# Documents

In [None]:
doc1 = "Sugar is bad to consume. My sister likes to have sugar, but not my father."
doc2 = "My father spends a lot of time driving my sister around to dance practice."
doc3 = "Doctors suggest that driving may cause increased stress and blood pressure."
doc4 = "Sometimes I feel pressure to perform well at school, but my father never seems to drive my sister to do better."
doc5 = "Health experts say that Sugar is not good for your lifestyle."

# compile documents
doc_complete = [doc1, doc2, doc3, doc4, doc5]

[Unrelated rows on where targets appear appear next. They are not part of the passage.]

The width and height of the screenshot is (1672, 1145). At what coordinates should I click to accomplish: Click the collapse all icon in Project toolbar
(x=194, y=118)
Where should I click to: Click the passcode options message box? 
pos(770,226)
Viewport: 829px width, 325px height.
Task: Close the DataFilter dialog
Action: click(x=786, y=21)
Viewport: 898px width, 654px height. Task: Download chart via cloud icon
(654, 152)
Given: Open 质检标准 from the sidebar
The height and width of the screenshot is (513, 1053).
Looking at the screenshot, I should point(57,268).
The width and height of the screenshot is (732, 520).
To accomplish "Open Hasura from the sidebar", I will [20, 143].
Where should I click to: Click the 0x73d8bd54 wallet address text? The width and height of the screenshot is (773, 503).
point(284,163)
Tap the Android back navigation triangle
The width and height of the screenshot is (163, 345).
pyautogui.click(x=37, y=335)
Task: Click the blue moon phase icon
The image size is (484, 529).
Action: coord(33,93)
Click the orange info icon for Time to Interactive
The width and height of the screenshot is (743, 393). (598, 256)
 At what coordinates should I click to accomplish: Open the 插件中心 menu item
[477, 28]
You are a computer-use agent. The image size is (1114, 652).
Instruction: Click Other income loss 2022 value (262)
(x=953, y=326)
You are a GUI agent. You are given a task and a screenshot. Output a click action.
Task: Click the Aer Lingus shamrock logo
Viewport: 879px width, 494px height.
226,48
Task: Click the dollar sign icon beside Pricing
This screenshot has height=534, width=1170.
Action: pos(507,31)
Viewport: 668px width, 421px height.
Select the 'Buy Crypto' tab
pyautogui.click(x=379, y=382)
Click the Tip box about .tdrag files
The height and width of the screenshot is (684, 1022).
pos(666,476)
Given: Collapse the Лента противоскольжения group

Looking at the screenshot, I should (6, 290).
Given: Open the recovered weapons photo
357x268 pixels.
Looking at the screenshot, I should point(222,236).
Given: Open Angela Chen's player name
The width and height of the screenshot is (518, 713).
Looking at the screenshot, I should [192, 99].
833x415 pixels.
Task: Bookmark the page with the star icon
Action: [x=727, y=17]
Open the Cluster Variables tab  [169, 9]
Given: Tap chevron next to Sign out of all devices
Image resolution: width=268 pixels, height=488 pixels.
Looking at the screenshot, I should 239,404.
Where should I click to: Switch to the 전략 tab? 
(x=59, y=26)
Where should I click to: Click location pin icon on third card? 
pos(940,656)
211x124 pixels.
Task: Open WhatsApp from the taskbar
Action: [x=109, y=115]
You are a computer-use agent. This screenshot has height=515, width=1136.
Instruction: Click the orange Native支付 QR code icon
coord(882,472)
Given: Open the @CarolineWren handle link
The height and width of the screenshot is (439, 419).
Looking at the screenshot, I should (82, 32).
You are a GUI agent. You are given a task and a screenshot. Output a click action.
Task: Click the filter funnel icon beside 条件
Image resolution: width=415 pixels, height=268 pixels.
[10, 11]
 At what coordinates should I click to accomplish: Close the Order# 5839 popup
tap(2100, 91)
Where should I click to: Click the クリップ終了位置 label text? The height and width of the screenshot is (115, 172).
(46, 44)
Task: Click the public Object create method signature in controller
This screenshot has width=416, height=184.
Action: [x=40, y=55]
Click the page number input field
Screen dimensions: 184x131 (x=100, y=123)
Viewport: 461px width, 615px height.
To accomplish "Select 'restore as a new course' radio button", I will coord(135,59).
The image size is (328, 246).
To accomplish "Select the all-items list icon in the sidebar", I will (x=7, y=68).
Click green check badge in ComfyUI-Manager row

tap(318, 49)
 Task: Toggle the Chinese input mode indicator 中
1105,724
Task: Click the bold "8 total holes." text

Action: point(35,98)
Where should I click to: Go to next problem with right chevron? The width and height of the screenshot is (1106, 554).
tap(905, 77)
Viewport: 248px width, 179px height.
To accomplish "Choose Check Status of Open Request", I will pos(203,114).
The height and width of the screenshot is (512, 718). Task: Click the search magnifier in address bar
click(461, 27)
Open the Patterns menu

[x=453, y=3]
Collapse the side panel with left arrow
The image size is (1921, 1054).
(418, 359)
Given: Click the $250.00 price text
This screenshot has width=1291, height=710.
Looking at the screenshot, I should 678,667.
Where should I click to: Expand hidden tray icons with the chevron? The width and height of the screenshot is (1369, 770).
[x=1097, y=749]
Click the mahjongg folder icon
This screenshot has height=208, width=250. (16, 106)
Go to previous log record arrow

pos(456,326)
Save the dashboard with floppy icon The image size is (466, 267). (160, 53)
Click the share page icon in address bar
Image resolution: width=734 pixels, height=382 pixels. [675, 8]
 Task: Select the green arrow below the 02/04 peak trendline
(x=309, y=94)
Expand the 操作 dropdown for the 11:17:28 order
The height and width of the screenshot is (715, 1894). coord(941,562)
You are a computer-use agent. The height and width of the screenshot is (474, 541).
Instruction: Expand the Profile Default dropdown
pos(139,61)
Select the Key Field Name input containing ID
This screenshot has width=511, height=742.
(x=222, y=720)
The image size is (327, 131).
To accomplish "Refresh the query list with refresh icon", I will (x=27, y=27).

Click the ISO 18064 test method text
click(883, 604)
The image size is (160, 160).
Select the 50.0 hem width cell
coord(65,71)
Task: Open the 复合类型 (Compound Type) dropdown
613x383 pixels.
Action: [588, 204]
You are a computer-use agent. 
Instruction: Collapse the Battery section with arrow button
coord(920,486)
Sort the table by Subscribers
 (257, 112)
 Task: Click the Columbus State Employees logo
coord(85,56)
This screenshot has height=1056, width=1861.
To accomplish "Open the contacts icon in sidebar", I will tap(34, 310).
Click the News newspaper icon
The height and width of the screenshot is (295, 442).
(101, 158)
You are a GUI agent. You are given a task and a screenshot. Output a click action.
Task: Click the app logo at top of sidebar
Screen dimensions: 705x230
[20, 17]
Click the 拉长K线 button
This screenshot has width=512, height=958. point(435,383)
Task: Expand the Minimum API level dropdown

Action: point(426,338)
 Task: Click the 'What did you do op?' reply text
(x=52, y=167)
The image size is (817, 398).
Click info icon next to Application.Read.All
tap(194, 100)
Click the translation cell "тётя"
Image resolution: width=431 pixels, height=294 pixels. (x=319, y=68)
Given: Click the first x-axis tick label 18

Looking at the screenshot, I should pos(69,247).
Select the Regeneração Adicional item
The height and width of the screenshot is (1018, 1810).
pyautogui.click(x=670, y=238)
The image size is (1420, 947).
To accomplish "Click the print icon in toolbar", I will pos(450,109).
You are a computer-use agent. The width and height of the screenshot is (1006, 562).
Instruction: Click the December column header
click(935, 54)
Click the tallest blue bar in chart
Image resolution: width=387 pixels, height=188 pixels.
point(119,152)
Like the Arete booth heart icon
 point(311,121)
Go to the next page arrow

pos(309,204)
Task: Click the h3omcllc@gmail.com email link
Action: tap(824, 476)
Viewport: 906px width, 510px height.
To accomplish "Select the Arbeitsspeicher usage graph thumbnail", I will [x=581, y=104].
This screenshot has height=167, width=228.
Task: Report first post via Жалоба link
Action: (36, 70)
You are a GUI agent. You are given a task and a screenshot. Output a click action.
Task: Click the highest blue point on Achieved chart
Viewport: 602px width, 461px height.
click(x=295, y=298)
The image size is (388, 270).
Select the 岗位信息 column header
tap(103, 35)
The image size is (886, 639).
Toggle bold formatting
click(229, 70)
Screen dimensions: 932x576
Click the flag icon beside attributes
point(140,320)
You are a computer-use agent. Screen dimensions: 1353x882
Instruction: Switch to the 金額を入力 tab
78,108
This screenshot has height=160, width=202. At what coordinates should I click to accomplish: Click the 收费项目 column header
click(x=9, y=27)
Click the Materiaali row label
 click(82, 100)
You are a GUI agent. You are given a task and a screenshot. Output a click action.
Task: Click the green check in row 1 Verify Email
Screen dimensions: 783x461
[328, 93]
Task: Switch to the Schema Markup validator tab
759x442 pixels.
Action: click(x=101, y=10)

# Cleaning and Preprocessing

In [None]:
from nltk.corpus import stopwords
from nltk.stem.wordnet import WordNetLemmatizer
import string
stop = set(stopwords.words('english'))
exclude = set(string.punctuation)
lemma = WordNetLemmatizer()
def clean(doc):
    stop_free = " ".join([i for i in doc.lower().split() if i not in stop])
    punc_free = ''.join(ch for ch in stop_free if ch not in exclude)
    normalized = " ".join(lemma.lemmatize(word) for word in punc_free.split())
    return normalized

doc_clean = [clean(doc).split() for doc in doc_complete]

# Document-Term Matrix

In [None]:
# Importing Gensim
import gensim
from gensim import corpora
from pprint import pprint  

# Creating the term dictionary of our courpus, where every unique term is assigned an index.
dictionary = corpora.Dictionary(doc_clean)

# Converting list of documents (corpus) into Document Term Matrix using dictionary prepared above.
doc_term_matrix = [dictionary.doc2bow(doc) for doc in doc_clean]

pprint(doc_term_matrix)

# LDA Model

In [None]:
from pprint import pprint  

# Creating the object for LDA model using gensim library
lda = gensim.models.ldamodel.LdaModel

# Running and Trainign LDA model on the document term matrix.
ldamodel = lda(doc_term_matrix, num_topics=5, id2word = dictionary, passes=50)

# Results
pprint(ldamodel.print_topics(num_topics=5, num_words=3))
pprint(ldamodel.get_document_topics(doc_term_matrix[1]))

In [None]:
pprint(ldamodel[doc_term_matrix[1]])

In [None]:
pprint(ldamodel[dictionary.doc2bow("I like sugar very much".split())])

In [None]:
ldamodel.get_term_topics(dictionary.token2id["sugar"], minimum_probability=0.001)

# LSA Model

In [None]:
lsa = gensim.models.lsimodel.LsiModel

lsamodel = lsa(doc_term_matrix, num_topics=3, id2word = dictionary)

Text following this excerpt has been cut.